*About this exercise*.
Could you show each line of the records that contains the word "computer"?

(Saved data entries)
--------------------------------
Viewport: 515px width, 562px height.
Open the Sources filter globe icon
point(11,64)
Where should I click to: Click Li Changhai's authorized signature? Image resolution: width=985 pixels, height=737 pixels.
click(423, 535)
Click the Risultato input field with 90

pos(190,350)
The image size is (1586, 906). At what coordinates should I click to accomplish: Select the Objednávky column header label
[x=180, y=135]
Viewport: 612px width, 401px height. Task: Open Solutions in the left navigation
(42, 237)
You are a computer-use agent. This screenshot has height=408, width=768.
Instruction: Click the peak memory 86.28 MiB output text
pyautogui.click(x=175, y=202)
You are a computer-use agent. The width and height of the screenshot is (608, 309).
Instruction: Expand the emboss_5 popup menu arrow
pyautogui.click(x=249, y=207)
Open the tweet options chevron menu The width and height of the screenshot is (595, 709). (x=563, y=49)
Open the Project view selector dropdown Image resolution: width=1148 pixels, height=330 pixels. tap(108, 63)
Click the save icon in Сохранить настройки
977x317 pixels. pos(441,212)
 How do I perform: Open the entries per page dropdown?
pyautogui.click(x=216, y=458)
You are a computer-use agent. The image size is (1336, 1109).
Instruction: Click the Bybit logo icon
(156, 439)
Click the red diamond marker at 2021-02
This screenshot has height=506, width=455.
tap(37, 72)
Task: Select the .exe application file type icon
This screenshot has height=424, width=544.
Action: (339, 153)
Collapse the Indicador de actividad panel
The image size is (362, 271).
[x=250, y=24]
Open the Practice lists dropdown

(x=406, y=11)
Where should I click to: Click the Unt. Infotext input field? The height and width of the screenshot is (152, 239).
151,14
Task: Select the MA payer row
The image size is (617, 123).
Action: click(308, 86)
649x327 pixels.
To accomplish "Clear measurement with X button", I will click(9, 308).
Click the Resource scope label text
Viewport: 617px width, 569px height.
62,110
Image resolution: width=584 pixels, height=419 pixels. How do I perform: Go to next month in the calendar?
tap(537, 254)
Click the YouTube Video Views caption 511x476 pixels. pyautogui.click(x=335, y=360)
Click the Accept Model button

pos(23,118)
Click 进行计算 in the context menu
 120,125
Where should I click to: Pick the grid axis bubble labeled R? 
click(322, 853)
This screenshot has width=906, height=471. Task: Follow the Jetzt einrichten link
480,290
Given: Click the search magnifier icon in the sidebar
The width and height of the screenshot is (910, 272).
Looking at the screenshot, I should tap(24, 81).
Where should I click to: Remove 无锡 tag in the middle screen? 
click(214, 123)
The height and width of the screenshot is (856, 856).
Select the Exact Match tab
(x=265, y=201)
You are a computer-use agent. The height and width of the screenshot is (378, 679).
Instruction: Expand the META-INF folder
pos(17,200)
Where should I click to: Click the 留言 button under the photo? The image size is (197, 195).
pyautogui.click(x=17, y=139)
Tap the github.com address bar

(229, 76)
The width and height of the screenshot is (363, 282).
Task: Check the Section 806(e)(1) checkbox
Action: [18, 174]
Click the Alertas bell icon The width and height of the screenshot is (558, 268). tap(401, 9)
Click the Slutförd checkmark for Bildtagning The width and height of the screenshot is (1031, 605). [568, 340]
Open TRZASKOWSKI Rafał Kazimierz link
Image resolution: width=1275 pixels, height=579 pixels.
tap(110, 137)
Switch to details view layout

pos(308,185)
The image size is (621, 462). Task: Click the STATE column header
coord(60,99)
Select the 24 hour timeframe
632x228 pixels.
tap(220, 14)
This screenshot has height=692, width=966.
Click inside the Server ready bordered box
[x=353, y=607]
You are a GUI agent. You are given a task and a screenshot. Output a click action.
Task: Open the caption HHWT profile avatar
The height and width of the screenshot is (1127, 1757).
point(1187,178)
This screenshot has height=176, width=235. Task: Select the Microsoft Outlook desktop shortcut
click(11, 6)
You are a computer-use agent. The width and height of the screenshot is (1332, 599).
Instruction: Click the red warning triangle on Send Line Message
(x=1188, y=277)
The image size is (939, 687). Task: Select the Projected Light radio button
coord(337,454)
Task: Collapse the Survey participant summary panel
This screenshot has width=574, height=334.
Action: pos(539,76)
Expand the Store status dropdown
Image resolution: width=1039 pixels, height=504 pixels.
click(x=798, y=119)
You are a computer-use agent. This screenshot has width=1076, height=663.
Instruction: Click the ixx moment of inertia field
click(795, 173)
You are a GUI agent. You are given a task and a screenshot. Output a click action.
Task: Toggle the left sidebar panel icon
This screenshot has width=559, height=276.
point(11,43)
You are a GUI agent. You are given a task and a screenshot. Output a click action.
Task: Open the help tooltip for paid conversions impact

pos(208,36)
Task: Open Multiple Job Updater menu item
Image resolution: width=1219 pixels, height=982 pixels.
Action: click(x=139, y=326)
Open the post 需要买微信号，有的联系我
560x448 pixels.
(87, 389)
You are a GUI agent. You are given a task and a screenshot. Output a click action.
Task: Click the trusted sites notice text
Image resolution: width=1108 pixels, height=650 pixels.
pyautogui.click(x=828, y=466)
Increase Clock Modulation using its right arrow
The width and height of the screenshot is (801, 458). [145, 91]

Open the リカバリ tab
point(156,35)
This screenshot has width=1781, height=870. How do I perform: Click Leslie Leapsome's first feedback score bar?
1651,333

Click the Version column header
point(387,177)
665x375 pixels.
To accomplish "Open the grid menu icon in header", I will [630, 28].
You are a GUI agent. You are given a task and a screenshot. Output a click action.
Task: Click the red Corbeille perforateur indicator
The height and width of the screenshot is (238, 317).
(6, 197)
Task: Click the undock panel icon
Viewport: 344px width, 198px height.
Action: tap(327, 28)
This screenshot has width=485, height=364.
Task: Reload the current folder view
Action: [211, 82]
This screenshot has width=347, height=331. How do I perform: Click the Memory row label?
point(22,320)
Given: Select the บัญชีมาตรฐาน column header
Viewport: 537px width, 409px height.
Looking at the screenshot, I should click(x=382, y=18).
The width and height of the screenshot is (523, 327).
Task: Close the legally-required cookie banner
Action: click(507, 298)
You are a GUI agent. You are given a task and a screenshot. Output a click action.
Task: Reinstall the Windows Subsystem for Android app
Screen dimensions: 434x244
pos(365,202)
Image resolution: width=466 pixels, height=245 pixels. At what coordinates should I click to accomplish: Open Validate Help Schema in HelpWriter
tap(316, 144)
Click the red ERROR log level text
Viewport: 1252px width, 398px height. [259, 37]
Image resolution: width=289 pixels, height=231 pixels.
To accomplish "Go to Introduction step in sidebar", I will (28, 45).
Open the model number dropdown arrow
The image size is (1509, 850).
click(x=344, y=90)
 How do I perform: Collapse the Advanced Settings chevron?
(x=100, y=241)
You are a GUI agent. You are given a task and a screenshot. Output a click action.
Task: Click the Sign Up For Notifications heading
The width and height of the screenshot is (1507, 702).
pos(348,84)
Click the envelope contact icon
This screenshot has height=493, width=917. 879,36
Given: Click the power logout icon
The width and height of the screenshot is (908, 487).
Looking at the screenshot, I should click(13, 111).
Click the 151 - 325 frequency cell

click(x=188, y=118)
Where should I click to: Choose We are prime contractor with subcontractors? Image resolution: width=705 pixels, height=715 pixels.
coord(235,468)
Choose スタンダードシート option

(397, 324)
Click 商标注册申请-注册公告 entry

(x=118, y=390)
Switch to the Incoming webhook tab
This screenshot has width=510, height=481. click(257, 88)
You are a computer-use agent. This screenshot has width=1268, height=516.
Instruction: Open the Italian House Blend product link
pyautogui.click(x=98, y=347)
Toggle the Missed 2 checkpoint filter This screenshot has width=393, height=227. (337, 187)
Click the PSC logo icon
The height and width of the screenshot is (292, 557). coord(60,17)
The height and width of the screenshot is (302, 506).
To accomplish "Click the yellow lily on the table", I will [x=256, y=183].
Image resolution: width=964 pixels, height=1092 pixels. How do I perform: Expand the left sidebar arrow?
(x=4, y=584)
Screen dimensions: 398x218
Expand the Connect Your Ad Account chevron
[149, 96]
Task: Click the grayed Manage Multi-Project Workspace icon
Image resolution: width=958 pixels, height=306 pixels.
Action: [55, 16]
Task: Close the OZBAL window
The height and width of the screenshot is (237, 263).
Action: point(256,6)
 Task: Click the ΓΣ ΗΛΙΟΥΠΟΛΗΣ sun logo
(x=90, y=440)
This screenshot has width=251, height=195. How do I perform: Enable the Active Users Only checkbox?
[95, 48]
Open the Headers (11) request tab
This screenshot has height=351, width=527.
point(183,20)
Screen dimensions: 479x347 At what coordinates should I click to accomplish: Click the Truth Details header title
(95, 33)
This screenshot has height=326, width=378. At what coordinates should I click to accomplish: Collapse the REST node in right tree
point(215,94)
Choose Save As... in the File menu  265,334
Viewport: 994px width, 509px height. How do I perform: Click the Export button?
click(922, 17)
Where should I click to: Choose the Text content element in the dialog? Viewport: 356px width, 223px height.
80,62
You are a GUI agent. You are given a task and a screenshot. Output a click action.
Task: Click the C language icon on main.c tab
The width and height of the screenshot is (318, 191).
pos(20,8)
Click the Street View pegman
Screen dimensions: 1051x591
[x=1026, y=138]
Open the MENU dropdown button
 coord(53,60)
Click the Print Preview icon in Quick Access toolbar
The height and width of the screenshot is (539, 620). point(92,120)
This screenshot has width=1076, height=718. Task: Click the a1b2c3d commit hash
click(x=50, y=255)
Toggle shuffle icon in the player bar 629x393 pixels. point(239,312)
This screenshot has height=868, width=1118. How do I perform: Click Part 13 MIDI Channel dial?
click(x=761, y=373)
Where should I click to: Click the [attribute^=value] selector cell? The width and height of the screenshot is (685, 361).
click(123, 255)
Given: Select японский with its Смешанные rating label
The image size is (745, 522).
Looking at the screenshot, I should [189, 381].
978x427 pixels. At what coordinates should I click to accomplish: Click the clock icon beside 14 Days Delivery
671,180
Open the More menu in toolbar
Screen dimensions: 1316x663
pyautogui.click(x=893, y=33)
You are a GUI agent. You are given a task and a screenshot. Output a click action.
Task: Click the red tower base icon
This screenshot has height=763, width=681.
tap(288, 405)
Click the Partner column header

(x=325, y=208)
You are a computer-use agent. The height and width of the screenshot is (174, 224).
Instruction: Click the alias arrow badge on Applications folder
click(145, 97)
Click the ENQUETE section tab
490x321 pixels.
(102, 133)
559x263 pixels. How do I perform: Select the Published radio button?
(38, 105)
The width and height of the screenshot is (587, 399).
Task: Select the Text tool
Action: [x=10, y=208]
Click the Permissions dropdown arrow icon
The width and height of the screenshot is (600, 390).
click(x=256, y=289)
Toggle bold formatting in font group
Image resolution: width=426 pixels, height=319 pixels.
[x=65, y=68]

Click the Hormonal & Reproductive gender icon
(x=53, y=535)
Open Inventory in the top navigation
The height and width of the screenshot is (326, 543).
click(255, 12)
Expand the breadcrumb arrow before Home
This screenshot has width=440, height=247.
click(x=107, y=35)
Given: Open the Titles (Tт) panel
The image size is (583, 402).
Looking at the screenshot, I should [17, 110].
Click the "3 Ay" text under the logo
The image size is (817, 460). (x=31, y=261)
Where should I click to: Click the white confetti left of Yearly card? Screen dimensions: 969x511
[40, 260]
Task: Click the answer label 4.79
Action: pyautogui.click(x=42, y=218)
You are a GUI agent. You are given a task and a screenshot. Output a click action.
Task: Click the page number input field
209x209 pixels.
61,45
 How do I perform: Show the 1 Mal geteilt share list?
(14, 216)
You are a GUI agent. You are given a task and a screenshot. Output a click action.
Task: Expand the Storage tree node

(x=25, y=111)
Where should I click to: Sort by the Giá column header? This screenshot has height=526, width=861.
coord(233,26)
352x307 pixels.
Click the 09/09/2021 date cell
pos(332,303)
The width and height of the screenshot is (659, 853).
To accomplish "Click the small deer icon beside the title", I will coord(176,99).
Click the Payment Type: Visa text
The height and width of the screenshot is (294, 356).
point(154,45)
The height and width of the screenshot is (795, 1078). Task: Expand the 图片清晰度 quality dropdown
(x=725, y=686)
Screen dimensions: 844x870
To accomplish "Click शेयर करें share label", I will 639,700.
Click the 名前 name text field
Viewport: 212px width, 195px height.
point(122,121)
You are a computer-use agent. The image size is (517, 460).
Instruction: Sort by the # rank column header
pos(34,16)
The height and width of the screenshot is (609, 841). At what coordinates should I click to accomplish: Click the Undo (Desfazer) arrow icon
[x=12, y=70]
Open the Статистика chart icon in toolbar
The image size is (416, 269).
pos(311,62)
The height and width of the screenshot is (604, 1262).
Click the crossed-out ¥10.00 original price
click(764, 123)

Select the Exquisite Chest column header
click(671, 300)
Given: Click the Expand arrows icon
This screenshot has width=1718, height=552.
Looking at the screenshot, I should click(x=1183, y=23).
--------------------------------
*Exercise answer*.
You are a computer-use agent. This screenshot has height=408, width=768.
You are a computer-use agent. The width and height of the screenshot is (608, 309).
You are a computer-use agent. The image size is (1336, 1109).
You are a computer-use agent. The height and width of the screenshot is (378, 679).
You are a computer-use agent. The width and height of the screenshot is (1332, 599).
You are a computer-use agent. This screenshot has width=1076, height=663.
You are a computer-use agent. This screenshot has width=1268, height=516.
You are a computer-use agent. The height and width of the screenshot is (174, 224).
You are a computer-use agent. The image size is (517, 460).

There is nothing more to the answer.